Itemsets in the form {'Coffee', ' X ' }: Most of these items have a large amount of 'confidenceBtoA' or in other words, given that a customer has bought item X there is a high probability that a customer would buy coffee as well.  But this is not true the other way around. Buying coffee does not imply buying any other item as 'confidanceAtoB' is usually less than 0.1. 

Potential business solution:  There is a simple potential solution to this problem, simply at the point of sale, for anyone buying coffee and not buying anything else the bakery may want to offer an incentive or promotion to get a secondary item, preferably an item that already has relatively high 'confidanceAtoB' which indicates it is relatively more frequent than others, therefore, increasing the effectiveness of the promotion.

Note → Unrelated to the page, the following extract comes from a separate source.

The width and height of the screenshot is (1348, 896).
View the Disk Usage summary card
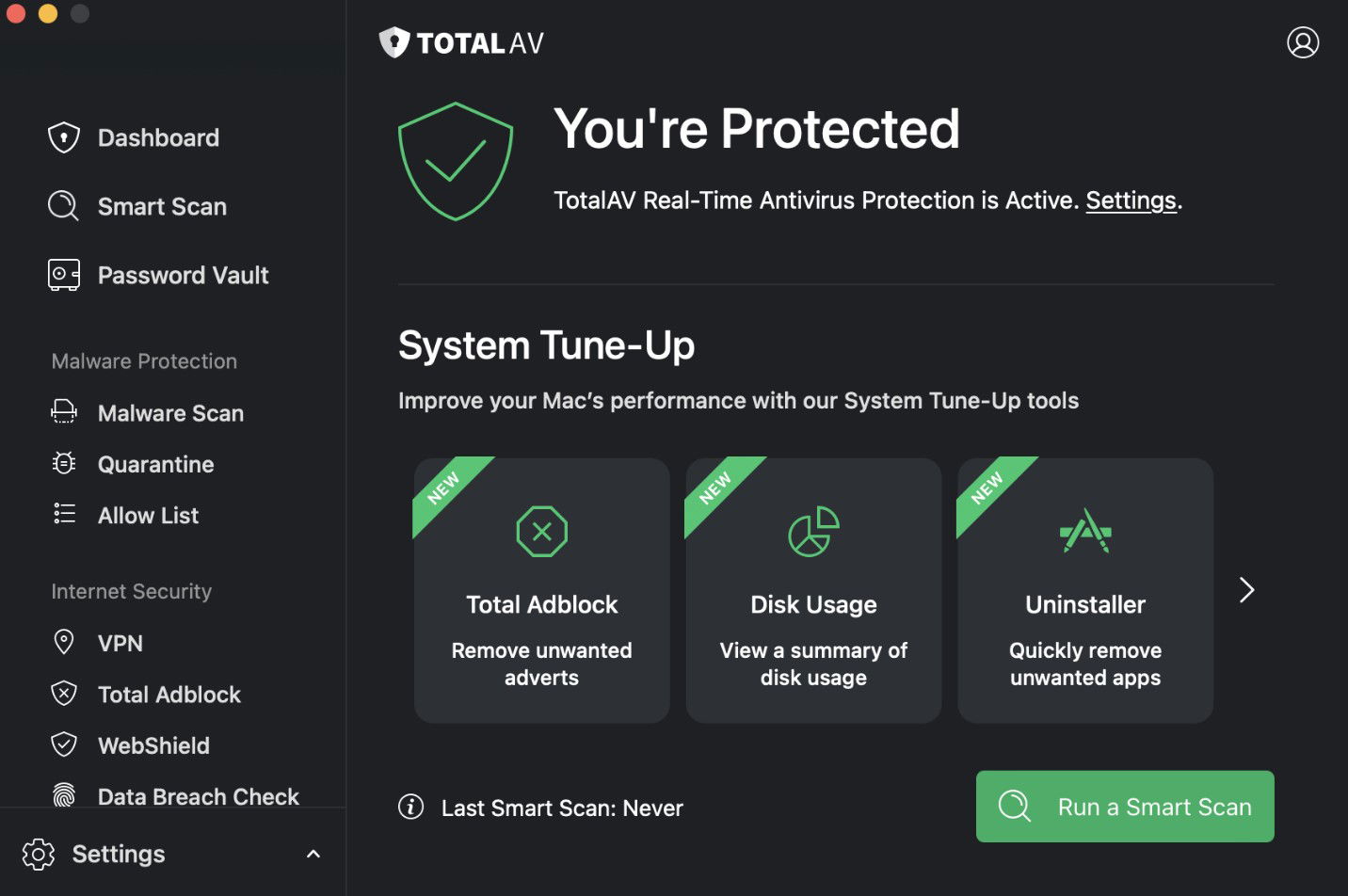coord(813,590)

Itemsets with lift greater than 1: I personally find these very interesting. {Hot chocolate, Cookies}, {Sandwhich, Sandwhich}, {Hot Chocolate, Cake}, {Coffee, Toast}. Bundling these itemsets together in the form of a combo with a discount could be very useful for the business owner in my opinion. The only variation I would suggest to this strategy would be in the case of {Sandwhich, Sandwhich}. I would suggest pairing these two items together with beverages since it seems reasonable that the customers that buy this item set would also be a little thirsty. 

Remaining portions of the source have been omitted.